Archivo diario: mayo 10, 2013

El poder de la sangre…

El ser humano viene programado genéticamente para desarrollar sentimientos de afecto por aquellos que lo rodean. Cada ser humano tiene una madre y un padre – que pueden no ser los biológicos, pero ese no es el caso ahora. Cada uno de nosotros tiene abuelos. Muchos tienen la dicha de tener hermanos, tíos, primos y así. Familias pequeñas, familias grandes, familias unidas, familias dispersas. El caso es que todos tenemos una historia y esa historia nos hace quienes somos.

No todos somos iguales, no todos expresamos nuestros sentimientos del mismo modo. Ni siquiera somos todos apegados a los nuestros. Entonces los vínculos de cariño no son siempre igual de fuertes ni se desarrollan con las mismas personas.

Pero por ley, a alguien – o álguienes – amamos en esta vida y por esos damos hasta lo que somos.
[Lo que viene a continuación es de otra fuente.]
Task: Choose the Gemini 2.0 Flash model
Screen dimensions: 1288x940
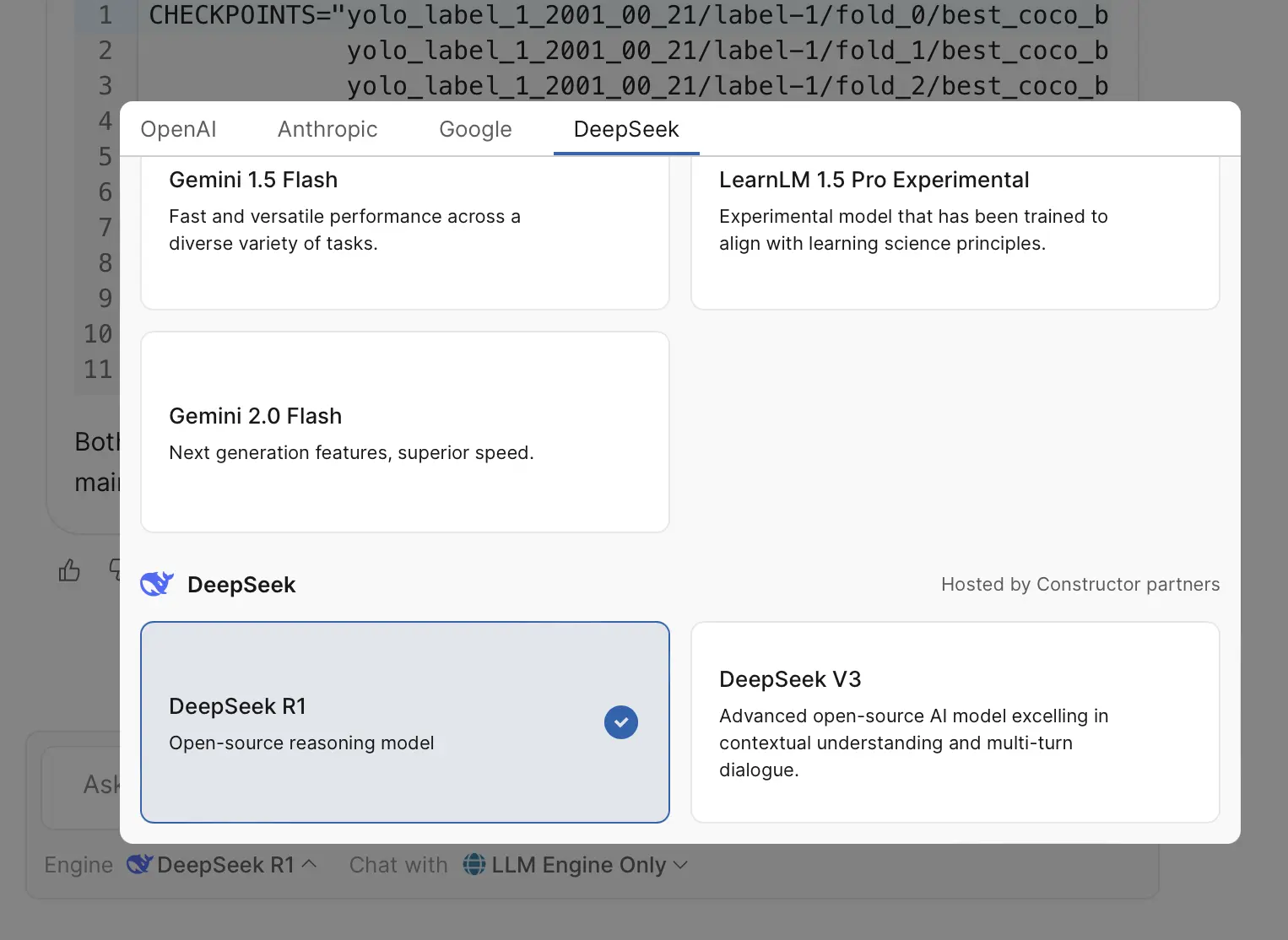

Por esos sufrimos, lloramos. A esos necesitamos en los momentos de dicha y en los de dolor.

Por eso es que amar dividido es una condena. Cuando todo lo que amas no puede convivir en el mismo espacio tiempo. Cuando incluso esos que amas no pueden seguir en tu vida, por tu opción, la de ellos o la del destino. Cuando ya amar no es suficiente y tu corazón desea no sentir más – aunque calladamente.

Peor aún es no poder dejar de amar a alguno para complacer al otro. Peor es tener que escuchar palabras duras, no pensadas… que duelen como balas. Es ahí cuando algo se rompe, es ahí cuando algo comienza a morirse.

Ser un ser humano y amar es la tarea más difícil de esta tierra.